Jobs for Maintaining Aracne Indexes

The ARN-Index maintenance section allows configuring maintenance operations to be performed on one or several Denodo Aracne indexes. The operations that can be added are as follows (it is possible to add one or several):

  • CHECKURI. This action is used to detect and remove documents that are no longer available in the web. It allows specifying a query to be executed (Query parameter), the list of indexes on which the query will be executed (Indexes), the name of the field in the index that contains the URI (URI field) of the document, the primary key field name for the document in ARN-Index (Identifier field, by default with “identifier” value) and the threshold of times that the access to a URL may fail before proceeding to its deletion from the index (URI errors threshold). For each document obtained as a result of performing the query, the job checks whether its URL remains accessible and does not return any errors.

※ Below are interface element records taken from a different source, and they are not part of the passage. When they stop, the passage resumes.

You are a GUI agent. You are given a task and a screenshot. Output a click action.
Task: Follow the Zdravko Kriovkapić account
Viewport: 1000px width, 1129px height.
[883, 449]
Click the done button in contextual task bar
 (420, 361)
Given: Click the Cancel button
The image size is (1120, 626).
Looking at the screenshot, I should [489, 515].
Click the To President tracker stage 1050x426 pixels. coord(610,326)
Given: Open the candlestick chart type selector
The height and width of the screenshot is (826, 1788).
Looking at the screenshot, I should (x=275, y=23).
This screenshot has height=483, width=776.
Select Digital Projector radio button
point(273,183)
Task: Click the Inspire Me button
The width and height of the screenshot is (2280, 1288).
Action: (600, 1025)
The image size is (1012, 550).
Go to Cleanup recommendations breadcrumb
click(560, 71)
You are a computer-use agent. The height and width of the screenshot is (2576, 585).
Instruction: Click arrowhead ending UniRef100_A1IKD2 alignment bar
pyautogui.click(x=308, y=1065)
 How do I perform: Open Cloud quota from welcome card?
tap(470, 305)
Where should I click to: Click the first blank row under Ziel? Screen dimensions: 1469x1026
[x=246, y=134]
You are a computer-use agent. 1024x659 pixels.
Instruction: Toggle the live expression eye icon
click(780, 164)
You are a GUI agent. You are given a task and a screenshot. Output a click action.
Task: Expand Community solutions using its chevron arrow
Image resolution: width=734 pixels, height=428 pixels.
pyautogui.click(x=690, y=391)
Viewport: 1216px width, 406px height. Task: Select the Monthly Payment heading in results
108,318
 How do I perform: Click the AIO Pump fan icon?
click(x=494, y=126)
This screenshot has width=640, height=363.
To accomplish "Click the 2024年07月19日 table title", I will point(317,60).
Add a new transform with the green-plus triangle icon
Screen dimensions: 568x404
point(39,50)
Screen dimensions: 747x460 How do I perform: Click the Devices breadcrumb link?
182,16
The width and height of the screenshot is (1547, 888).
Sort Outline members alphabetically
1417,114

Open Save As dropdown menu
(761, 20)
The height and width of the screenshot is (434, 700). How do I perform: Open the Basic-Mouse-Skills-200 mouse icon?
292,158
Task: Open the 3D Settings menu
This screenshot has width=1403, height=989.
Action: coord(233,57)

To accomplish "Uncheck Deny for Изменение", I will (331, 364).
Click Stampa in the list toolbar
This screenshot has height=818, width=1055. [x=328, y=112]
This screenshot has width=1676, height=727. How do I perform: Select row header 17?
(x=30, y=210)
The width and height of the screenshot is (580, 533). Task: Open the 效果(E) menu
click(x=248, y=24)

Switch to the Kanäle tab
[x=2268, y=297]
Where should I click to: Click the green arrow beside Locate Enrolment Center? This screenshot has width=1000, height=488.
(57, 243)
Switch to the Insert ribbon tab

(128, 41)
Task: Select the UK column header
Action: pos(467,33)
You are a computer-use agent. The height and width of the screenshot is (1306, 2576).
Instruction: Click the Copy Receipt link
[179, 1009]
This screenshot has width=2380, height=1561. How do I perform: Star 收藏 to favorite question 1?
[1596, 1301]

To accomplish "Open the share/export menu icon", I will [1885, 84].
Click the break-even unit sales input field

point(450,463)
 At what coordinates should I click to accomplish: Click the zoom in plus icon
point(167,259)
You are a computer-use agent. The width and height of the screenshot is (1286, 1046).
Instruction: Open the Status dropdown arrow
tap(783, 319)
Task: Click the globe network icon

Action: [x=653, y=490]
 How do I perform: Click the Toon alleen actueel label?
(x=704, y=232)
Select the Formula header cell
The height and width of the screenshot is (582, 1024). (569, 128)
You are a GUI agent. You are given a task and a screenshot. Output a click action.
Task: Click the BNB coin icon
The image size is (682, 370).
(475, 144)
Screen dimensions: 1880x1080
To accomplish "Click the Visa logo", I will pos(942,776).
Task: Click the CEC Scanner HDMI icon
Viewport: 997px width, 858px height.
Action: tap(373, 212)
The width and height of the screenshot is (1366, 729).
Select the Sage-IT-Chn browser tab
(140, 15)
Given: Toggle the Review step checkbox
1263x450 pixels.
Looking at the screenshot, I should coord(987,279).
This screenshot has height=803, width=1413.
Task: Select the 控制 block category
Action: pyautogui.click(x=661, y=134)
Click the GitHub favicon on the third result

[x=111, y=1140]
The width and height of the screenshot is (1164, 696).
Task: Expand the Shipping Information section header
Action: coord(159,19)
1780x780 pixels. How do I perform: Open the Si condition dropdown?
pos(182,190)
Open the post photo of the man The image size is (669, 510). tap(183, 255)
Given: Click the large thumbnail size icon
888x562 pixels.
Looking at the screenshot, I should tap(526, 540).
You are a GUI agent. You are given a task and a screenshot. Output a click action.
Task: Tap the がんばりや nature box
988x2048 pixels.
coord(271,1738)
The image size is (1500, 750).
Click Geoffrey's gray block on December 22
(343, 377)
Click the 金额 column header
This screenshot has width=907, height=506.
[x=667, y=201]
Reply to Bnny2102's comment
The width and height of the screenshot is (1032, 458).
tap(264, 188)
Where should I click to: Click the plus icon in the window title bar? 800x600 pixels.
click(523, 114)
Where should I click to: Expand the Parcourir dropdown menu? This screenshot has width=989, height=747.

If the number of consecutive times that a document returns an error exceeds the threshold configured by the administrator, the document is deleted from the index. In turn, if a document that previously returned an error is accessible in the following execution of the maintenance job, its error counter is again reset to 0.
  • DELETEDOCUMENTS. Allows a query to be specified (Query parameter) and one or several indexes on which to perform the query (Indexes parameter). The documents obtained as a result of performing the query will be deleted from the indexes.

Note

The query syntax for both actions is documented in the appendix Apache Lucene Search Syntax of the Aracne Administration Guide.